Extract provided |
----

U.S. National Security Adviser Susan Rice confirmed that Idaho native and U.S. Army Sgt. Bowe Bergdahl "had lost ... a good bit of weight," and that his life was deteriorating, triggering the U.S. to act quickly to save Bergdahl's life.
As part of a swap for five high-profile Taliban leaders, who had been detained at the Guantanamo detention facility, Bergdahl was handed over to U.S. forces May 31. Bergdahl is now recovering at Landstuhl Regional Medical Center in Germany, where he is also expected to be debriefed. Soon thereafter, Bergdahl will likely go to Brooke Army Medical Center in San Antonio. It was still unclear where his parents might see him first—in Germany or Texas.
"His process of repatriation has begun, and reintegration into society," said White House spokesman Jay Carney. "I'm sure it will not be an easy one, but we're overjoyed on behalf of his parents and his friends and family that he's returning home."
But controversy continues to creep around Bergdahl's captivity. When asked June 1 whether Bergdahl had left his post without permission, or possibly even deserted, U.S. Defense Secretary Chuck Hagel would not answer directly.
"Our first priority is assuring his well-being and his health and getting him reunited with his family," said Hagel. "Other circumstances that may develop and questions, those will be dealt with later."
But a senior Defense official told CNN on condition of anonymity that "Five years is enough," and Bergdahl would not likely face any punishment.

----

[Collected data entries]
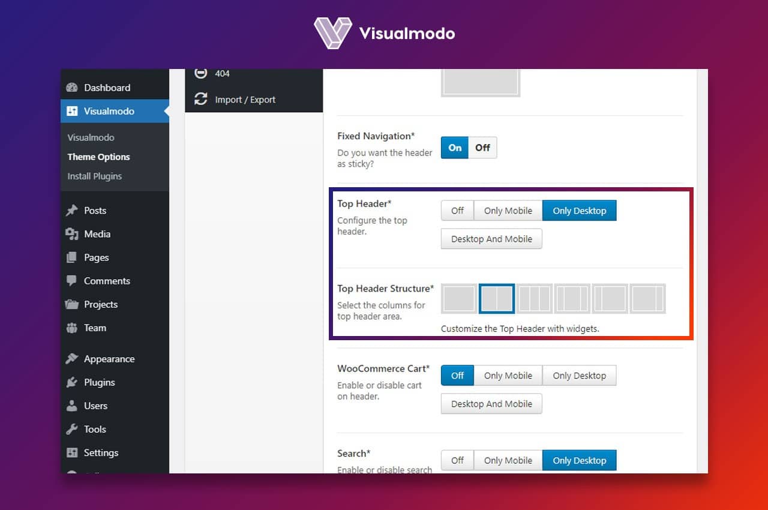Image resolution: width=768 pixels, height=510 pixels.
Task: Open the Appearance menu in sidebar
Action: click(x=109, y=359)
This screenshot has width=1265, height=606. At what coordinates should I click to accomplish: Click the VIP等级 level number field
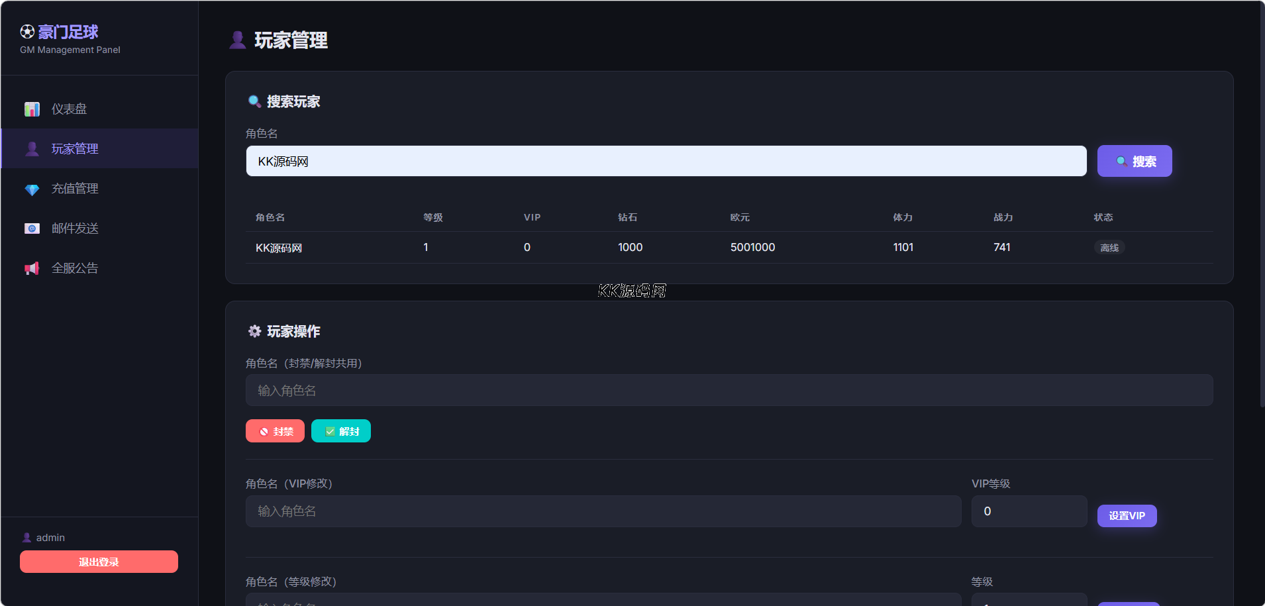pos(1029,511)
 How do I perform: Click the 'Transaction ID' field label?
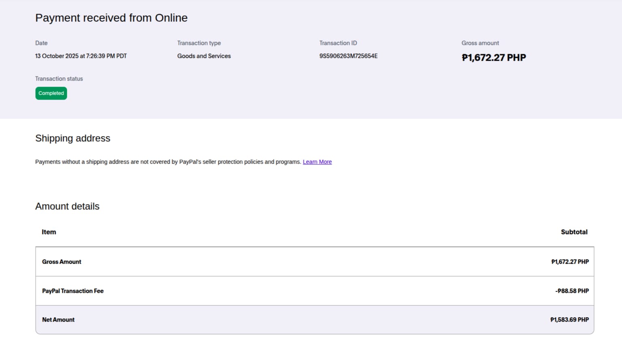click(x=338, y=43)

----

Tasks to carry out |
- 1) From the Bergdahl article, reproduce the passage that begins at the words "U.S. National Security" and ends after the words "save Bergdahl's life.".
- 2) Using the Bergdahl article, say whether each statement agrees with it. For each, answer yes or no and quote the exact words that decide it. (a) Bergdahl was handed over to U.S. forces on May 31. (b) Chuck Hagel answered directly when asked whether Bergdahl had deserted. (c) The five Taliban leaders in the swap had been held at the Guantanamo detention facility.

Responses |
- 1)
U.S. National Security Adviser Susan Rice confirmed that Idaho native and U.S. Army Sgt. Bowe Bergdahl "had lost ... a good bit of weight," and that his life was deteriorating, triggering the U.S. to act quickly to save Bergdahl's life.

- 2)
(a) Yes: "Bergdahl was handed over to U.S. forces May 31."
(b) No: "U.S. Defense Secretary Chuck Hagel would not answer directly."
(c) Yes: "As part of a swap for five high-profile Taliban leaders, who had been detained at the Guantanamo detention facility"